:: Exercise aim ::
Using the listing below, give the number of lines in which the string "agent" appears, and nothing else.

:: Available records ::
───

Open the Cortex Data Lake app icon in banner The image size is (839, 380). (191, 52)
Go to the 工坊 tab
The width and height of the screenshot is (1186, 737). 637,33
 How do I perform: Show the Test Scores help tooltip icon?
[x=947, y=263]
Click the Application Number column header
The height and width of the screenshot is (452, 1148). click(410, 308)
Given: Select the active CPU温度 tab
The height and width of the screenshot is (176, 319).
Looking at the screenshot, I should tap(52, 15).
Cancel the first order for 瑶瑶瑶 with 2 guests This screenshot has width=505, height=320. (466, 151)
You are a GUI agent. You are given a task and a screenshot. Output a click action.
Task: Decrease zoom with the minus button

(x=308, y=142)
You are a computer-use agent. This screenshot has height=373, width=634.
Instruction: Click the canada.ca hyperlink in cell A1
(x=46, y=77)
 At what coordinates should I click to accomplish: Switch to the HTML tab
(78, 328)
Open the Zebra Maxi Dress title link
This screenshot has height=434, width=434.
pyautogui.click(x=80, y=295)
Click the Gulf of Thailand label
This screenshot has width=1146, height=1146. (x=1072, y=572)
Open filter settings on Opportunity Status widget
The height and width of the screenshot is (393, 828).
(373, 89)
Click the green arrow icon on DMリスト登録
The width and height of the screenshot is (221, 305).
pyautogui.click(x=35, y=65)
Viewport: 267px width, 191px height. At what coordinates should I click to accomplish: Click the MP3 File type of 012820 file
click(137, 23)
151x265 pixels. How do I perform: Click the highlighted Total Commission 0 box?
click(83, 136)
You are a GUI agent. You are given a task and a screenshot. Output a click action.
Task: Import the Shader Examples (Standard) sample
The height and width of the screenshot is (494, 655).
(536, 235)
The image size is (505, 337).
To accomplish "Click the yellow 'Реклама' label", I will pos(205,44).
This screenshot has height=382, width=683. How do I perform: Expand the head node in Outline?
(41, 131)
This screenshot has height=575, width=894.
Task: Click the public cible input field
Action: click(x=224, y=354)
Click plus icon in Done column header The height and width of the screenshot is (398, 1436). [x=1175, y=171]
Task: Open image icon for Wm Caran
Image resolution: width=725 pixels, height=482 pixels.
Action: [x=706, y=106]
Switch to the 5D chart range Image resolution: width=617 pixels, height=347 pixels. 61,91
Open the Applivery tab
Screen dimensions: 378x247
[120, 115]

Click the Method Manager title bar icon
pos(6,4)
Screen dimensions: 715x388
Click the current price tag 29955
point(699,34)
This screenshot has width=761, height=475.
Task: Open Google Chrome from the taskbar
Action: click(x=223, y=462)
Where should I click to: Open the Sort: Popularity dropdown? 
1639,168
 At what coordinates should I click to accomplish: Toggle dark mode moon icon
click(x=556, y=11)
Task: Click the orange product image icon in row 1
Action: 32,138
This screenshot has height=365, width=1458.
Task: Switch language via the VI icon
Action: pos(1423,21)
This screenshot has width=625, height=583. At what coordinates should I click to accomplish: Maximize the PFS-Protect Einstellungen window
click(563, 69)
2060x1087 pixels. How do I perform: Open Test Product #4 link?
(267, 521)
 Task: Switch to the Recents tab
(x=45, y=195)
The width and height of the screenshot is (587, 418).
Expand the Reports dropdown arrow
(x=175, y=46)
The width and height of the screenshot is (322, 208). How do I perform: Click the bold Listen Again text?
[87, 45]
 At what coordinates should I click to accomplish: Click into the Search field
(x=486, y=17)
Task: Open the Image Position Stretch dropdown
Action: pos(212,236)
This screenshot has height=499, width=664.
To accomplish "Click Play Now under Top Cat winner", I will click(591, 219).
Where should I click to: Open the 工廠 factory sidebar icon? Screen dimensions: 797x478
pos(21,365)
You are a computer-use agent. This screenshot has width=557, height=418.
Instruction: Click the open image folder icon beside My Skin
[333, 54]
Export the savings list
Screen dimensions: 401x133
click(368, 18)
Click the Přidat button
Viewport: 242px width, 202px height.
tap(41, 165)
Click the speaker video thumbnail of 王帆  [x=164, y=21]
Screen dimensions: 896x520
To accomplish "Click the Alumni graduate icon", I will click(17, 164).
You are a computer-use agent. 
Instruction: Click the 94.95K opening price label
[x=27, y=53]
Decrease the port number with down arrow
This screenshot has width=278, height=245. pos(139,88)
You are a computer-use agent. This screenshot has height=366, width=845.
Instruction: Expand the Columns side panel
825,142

───

:: Answer to the problem ::
6